## Source extract

"""

I’m moved to write of depression, again. Be grateful if you’ve not experienced the depressive state. If you have, know that I understand. My therapist called my bouts; situational depression. I found myself unexpectedly divorced, shortly after surviving cancer while denying the doctors attempts to do major surgery on me. I had all 5 children the first year in addition to the struggle to find me again.
The “me” I knew I had within me; the survivor, the person who could smile and laugh and enjoy life, not the me at that time who could curl up on the sofa in a sea of desolation. Those early years of coping with so much, too much, too many demands on me, and bouts of depression lasting 4, 5 months or more, became a pattern it took a long time to defeat.
I did experience a bout of depression, in late 2009, that I believe was the last. I wrote about it here. [9/1/2009] “It is so damned difficult to deal with my depression. (wow, what alliteration!!!) My older daughter and my cousin have agreed that since I’ve admitted that I’m in depression, I’ll soon be better.”
Shortly after that in another post, I included a letter to myself that said this; [1/9/2010] “…The most recent depression you have triumphantly conquered has proven that you can manage yourself and your emotions. And come through even more of who you can be, given God/good spirits, clarity of thinking and openness of heart and mind to accept, to deal, to grow, to attempt to relinquish the negative in favor of the positive.”

"""

Please pick up the essay on depression after its last sentence and carry it forward.

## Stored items
"""

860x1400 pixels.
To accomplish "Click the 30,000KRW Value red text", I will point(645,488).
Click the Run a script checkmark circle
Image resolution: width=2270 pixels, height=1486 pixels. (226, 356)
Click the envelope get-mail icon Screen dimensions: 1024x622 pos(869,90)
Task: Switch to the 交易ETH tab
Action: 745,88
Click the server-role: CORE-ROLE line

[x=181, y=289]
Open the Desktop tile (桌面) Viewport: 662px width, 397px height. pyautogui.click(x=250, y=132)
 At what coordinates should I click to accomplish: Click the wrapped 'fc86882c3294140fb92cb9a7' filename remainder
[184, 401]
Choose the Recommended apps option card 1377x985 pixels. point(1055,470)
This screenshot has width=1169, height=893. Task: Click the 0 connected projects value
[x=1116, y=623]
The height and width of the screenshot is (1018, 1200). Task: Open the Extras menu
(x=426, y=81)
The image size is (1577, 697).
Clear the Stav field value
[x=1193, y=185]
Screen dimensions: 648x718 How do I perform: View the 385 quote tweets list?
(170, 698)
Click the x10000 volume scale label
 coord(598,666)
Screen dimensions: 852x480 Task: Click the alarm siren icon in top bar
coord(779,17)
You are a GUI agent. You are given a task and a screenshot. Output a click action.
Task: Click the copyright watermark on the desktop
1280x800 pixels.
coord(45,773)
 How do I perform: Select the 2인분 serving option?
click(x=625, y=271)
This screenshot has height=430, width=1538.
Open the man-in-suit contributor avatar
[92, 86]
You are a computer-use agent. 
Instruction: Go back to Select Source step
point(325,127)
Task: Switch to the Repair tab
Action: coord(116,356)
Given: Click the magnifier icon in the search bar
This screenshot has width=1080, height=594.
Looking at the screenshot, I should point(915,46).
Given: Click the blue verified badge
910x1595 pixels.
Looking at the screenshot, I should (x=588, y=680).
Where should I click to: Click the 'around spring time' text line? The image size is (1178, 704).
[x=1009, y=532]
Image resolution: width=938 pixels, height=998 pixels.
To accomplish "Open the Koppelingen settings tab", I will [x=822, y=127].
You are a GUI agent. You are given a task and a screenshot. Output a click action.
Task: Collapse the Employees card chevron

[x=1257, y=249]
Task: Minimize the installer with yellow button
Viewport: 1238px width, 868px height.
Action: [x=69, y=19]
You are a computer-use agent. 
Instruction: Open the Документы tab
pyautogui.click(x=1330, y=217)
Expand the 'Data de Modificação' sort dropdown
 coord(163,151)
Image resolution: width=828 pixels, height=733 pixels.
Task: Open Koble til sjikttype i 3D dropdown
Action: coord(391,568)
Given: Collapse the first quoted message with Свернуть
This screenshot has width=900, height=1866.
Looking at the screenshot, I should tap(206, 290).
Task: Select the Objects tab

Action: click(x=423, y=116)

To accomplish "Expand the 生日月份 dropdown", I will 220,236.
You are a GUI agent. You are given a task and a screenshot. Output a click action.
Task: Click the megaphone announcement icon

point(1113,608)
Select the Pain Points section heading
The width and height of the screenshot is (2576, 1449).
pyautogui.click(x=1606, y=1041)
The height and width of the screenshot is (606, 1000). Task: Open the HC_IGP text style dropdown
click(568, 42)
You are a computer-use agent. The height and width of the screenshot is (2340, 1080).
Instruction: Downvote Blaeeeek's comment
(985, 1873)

"""

## Answer
Have I ever shared the story of high school students asking me, their substitute teacher, about depression? Yes this happened. It was an English class the second half of the school year. Some students remembered me from the first half. I’d told a story about my depressions and how I coped. And so I retold it, because I believe we could deal better in adulthood if those with age and experience would only tell us more when we’re younger or in need of hearing those stories. I’ve told my youngest son about signs and symptoms of depression, and he managed his own recently, and beautifully, in terms of doing all that could be done- without medication.
Now there is new information on depression. A study from Standford University with pre-teen girls; teaching them to respond differently [positively] to negative events that could lead to depression. The positive responses act to re-wire the brain, and help defray depression. Neat, huh? I’ll wrap this up with a favorite quote;
“I have sometimes been wildly, despairingly, acutely miserable, but through it all I still know quite certainly that just to be alive is a grand thing.”
*Agatha Christie, 1890 to 1976, was/is a world renown writer of mystery fiction still popular in books and movies since she began publishing in the 1920’s. She disappeared for 11 days after her first husband announced his infidelity. This event made the news and caused public outcry. I always thought she KNEW what depression meant, as in the above quote.